One thing to note about the book.  As you can see form the page numbers above, similar sentiments about Gifford are on page 20 and 44.  Theroux tends to circle back onto the same topics a number of times.  So the same names tend to pop up three or four times (Buffy comes up at least 3).  It feels like Theroux (who published this soon after Gorey died) wrote it in fits and just needed to get down as much as possible.  And while the book feels repetitive, it never feels flaccid or like it’s full of padding.  It just feels like a huge outpouring of information.  Or like an essay collections by a person who tends to revisit similar material.

Interestingly, the book isn’t necessarily for fans of Gorey.  I honestly haven’t read any of his works in years, but I found this book funny and strangely cathartic (if you like bitchy, opinionated scholar-types).  If any of the above appeals, you’ll get a kick of out Gorey, whether you like his drawings or not.  The book is also full of Gorey’s drawings (although nothing new), from his books and from some of his posters.

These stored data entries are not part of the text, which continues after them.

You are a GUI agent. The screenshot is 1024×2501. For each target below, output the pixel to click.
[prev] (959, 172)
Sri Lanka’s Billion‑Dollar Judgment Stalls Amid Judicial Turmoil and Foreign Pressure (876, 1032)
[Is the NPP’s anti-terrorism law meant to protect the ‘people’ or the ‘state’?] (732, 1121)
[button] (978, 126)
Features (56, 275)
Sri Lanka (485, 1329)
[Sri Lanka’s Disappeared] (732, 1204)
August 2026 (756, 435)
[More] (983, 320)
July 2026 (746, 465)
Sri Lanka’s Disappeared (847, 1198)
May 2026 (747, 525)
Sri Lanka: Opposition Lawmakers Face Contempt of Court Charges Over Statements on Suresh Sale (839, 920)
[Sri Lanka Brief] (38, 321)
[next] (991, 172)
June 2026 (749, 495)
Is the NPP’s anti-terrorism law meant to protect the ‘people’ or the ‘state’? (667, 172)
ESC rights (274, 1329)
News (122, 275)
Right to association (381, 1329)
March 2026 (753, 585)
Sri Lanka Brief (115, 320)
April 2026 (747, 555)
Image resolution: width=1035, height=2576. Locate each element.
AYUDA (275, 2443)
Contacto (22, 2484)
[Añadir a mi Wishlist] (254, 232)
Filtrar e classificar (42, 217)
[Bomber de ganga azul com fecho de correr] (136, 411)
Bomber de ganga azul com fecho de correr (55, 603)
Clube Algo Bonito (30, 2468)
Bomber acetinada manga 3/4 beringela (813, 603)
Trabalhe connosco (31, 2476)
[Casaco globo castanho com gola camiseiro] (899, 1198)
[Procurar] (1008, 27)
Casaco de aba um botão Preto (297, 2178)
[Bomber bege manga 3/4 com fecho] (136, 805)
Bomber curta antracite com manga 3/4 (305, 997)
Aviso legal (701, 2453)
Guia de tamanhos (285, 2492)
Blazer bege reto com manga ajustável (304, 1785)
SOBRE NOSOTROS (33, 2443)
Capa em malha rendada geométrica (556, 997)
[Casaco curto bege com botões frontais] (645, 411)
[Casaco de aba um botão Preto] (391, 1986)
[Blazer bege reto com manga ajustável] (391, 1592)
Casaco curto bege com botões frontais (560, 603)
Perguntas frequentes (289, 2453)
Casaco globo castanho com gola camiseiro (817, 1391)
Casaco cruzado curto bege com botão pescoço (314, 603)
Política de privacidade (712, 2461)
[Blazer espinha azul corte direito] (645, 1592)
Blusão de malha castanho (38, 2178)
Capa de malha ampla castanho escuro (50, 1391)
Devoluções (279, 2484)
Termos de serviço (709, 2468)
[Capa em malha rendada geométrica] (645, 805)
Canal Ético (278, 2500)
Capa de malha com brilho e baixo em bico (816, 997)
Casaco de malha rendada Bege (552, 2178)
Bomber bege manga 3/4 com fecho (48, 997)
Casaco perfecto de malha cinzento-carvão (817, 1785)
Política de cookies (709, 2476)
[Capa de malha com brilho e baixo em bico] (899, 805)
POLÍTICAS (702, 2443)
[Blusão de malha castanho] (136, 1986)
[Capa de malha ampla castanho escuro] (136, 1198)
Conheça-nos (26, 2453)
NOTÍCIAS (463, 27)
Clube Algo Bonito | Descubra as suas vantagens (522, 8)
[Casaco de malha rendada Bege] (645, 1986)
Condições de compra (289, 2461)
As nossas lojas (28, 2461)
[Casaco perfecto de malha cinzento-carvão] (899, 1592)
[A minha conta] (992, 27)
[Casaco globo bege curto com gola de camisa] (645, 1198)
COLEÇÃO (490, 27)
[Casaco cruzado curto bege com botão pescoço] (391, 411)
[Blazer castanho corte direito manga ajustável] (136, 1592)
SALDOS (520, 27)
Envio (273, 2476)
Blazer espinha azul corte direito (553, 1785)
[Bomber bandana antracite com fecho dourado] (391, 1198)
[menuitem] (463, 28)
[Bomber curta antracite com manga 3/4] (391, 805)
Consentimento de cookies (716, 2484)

I was also intrigued by the fact that Gorey, clearly no friend of people, did not shy away from the outside world.  He lived on Cape Cod and New York City where his number was in the phone book the whole time.  He walked around Manhattan in a big beard and fur coat (until he gave up the coat for animal rights reasons).  When he moved full time to Cape Cod, he lived in a residential area and did not turn away any fans (he always had manners even if he knew the whole thing was kind of silly).  And apparently his house was simply chock full of fascinating geegaws and gimcracks.

For all of his proclamations about others, he did not have a large ego about his own work.  And the book gives the impression that he was just an opinionated guy who knew what he liked and was happy to share his thoughts with others (or his cats).

I just found out that Theroux reissued this book in 2011 and updated it from 68 pages (my version) to 168 pages.  I don’t know how much has changed.  In looking online it seems like maybe all he has done is make the original pictures larger, but there may be other textual changes as well.